European finance ministers agreed last week to provide money to debt-heavy Portugal, making it the third country in the 17-nation eurozone to accept a financial lifeline after Greece and Ireland.
Officials estimate Portugal will need around C80 billion ($116 billion).
A delegation from the International Monetary Fund, European Central Bank and European Commission started examining Portugal’s books at the Finance Ministry. One delegate, who declined to give his name but said he was from the ECB, told reporters the team would engage in “technical discussions, fact-finding.”
The ministry did not answer requests for details about the talks, saying they were not open to the media.
Portugal urgently needs a deal on the bailout to shore up its national finances ahead of steep loan repayments. It has to find C4.5 billion for a bond repayment on Friday — which officals have said the country can meet — but then it needs another C7 billion ($10 billion) to repay more debts in June.

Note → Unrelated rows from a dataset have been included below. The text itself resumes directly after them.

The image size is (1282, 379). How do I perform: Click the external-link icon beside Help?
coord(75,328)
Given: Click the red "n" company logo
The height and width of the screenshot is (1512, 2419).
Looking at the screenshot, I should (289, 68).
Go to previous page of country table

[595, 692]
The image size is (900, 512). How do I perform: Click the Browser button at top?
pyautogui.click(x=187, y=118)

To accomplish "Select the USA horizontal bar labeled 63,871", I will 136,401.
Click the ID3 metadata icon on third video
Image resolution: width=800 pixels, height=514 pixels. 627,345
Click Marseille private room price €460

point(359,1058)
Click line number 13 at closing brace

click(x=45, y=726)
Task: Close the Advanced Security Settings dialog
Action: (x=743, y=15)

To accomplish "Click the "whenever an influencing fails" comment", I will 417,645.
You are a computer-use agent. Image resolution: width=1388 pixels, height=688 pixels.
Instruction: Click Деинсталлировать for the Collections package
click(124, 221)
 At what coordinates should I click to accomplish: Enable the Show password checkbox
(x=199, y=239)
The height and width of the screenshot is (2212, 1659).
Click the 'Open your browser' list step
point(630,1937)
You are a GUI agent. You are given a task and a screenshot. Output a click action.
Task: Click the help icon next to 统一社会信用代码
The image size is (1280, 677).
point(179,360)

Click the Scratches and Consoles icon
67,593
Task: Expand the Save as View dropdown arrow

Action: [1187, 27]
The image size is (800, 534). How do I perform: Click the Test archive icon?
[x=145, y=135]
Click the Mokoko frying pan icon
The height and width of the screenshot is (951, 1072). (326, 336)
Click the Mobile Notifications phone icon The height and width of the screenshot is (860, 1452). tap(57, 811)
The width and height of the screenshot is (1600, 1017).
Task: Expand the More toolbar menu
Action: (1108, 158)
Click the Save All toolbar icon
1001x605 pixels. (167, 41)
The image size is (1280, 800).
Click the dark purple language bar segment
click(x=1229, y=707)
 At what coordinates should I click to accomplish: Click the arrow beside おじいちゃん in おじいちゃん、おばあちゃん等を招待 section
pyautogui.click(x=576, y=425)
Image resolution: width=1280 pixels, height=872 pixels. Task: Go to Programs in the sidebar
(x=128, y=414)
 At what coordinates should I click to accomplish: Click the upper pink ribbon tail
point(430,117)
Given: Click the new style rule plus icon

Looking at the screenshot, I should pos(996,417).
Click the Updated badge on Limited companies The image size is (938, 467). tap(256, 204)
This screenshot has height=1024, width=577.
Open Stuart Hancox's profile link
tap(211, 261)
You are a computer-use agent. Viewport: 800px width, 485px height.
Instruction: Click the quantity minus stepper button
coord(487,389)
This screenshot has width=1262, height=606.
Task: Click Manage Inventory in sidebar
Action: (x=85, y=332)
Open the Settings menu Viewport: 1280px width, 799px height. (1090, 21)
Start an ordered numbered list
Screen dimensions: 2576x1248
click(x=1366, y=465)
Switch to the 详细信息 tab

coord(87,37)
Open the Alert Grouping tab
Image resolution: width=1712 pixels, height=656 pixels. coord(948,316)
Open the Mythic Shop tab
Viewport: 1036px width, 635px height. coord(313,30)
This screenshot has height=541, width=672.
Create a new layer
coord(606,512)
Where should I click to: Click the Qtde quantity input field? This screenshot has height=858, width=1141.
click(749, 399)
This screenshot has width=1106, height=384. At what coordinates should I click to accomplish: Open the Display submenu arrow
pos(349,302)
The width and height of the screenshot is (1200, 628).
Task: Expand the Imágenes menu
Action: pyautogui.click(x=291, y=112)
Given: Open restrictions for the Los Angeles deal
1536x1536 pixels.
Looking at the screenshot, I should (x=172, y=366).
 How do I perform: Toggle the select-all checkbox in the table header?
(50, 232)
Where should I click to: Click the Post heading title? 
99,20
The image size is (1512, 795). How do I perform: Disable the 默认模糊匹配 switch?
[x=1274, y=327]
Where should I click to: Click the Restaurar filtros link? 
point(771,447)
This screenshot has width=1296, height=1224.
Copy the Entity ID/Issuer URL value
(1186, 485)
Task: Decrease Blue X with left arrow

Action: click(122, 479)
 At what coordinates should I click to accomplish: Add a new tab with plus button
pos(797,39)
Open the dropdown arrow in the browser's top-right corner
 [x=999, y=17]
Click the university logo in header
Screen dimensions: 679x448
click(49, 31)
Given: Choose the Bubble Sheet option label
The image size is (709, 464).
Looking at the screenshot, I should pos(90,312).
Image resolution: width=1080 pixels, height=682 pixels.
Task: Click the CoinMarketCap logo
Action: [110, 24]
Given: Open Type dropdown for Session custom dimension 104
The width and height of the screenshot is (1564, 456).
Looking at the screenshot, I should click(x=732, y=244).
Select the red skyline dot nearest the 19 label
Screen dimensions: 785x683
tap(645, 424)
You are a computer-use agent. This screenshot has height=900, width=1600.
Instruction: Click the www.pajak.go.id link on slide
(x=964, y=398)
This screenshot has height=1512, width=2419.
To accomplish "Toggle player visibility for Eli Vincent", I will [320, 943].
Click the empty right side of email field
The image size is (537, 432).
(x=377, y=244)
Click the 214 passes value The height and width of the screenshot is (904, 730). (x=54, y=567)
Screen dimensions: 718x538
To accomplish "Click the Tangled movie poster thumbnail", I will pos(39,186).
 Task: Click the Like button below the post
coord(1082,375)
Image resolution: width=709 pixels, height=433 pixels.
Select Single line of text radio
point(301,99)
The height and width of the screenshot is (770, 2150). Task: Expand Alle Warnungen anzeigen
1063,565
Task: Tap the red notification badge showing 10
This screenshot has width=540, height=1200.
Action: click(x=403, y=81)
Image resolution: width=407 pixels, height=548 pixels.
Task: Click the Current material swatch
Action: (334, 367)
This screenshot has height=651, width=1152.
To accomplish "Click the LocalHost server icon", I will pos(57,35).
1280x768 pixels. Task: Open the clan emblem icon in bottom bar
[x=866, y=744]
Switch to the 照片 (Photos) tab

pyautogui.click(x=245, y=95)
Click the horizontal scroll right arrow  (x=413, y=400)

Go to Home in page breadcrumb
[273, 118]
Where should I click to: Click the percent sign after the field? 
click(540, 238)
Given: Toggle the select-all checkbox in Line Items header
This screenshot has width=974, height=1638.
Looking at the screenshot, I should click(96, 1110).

Failure to settle those debts would have catastrophic consequences for Portugal, scaring away investors, and would likely trigger fresh market unease about the eurozone’s soundness.
Officials hope to approve the financial aid program by mid-May.
After evaluating this week how much money Portugal needs, officials are due to begin negotiations next Monday about the scope and terms of the massive loan.
As well as proposing more austerity measures, the IMF and ECB will likely demand changes aimed at improving Portugal’s weak economic competitiveness — the shortcoming which is at the heart of the ailing country’s problems.
But negotiations with Portuguese political parties could be sticky in the run-up to a June 5 election to replace the government that quit last month.
The two main parties — the centre-left Socialists and the centre-right Social Democrats — have exchanged accusations about who is to blame for the crisis and who has the authority to negotiate the bailout.
Social Democrat leader Pedro Passos Coelho appeared to soften his position late Monday, saying he would “never let the country go bankrupt or not meet a payment it has to make.”
Portugal is struggling to raise funds on its own as markets back away from investing in a country plagued by financial difficulties following anemic levels of growth over the past decade. Two rating agencies recently downgraded its bond rating to one notch above junk.
Authorities also need cash to keep public services running and to finance heavily indebted state-owned companies. Public transport companies alone have debts of around C17 billion.
The foreign delegation is expected to examine whether Portuguese banks require financial help, too.
Adding to Portugal’s woes, the IMF forecasts the country will remain in recession through 2012.